This book is in my opinion the best picture book that has ever been written. A lot of the reviews of this book approach it by criticizing its moral message. The book fundamentally does not have a moral message and is not a book that is aimed at improving children. I think its interesting that people cannot understand that a children's book cannot be a moral lesson, but instead a work of art, where the art is meant to be accessible to children. Where The Wild Things Are is the best example of that.
Where the Wild Things Are is an emotional journey. The art and text are perfectly fused in that journey. The art slowly grows from a small box, until it consumes both sides of the page and excludes the taxt. It then slowly shrinks back to nothingnes. The books writing is really more poetry than prose because it has such rythmic powers. Phrases are often repeatedly as a kind of magical incantation.

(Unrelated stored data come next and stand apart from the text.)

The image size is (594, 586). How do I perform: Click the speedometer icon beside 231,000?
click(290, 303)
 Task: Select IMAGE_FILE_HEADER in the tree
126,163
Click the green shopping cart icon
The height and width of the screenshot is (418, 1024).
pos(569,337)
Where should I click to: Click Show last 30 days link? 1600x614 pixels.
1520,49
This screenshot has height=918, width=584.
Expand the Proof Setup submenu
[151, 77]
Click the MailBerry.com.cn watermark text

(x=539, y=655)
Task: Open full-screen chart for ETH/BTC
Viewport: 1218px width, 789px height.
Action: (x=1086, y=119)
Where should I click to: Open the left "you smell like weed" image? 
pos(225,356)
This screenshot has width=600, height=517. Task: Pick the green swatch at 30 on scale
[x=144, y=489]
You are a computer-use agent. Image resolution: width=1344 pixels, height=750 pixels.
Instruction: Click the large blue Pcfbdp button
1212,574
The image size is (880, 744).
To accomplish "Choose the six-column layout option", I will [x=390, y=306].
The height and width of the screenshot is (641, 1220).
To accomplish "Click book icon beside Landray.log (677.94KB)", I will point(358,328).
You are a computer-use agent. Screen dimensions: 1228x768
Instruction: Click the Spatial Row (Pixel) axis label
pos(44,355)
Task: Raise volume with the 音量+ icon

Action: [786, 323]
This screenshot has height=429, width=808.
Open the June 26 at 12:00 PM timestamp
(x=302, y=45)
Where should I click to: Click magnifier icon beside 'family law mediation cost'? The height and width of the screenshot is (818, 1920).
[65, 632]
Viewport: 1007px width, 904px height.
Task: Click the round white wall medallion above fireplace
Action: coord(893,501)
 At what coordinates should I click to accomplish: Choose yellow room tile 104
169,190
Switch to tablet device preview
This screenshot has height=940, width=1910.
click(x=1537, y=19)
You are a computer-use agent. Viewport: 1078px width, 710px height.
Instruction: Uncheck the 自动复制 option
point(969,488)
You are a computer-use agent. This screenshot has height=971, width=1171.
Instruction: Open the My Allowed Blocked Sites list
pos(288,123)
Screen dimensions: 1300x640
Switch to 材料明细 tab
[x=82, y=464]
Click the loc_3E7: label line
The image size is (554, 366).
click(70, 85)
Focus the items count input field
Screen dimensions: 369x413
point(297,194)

The book expresses feelings of rebelliousness, the need for a child to be able to build an independent identity and to control there own life. But also to have comfort and safety and love. The book moves from an act of rebellion by Max to his being punished. He then through a fantastic journey goes to "where the wild things are" and tames them through "the magic trick of staring into all their yellow eyes without blinking once." He then becomes king of the wild things has a wild rumpus and then returns to the comfort of "his very own room". It is a psychological journey that directly addresses a child's separation and identity fears and needs.
It is so well done that it can speak to adults just as deeply as to children. The whole thing is a brilliant and beautiful book and the height of children's picture book literature. It also shows that picture books do not have to be about teaching children to be good or about their ABCs, but about the real emotional issues that even very small children wrestle with and that it can be approached through art.
There should be more of this kind of thing and the fact that there isn't is a reflection of the fact that picture books are generally written for what parents what their children to be and not what they actually are.
A work of genius in every possible sense.